WHAT THE TASK REQUIRES: The records that follow are to be transcribed exactly.

DATA LISTING:
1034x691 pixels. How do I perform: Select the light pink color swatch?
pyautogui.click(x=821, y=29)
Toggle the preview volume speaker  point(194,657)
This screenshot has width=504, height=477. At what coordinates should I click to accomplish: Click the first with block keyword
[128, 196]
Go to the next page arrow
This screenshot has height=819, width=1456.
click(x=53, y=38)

RESULT:
1034x691 pixels. How do I perform: Select the light pink color swatch?
pyautogui.click(x=821, y=29)
Toggle the preview volume speaker  point(194,657)
This screenshot has width=504, height=477. At what coordinates should I click to accomplish: Click the first with block keyword
[128, 196]
Go to the next page arrow
This screenshot has height=819, width=1456.
click(x=53, y=38)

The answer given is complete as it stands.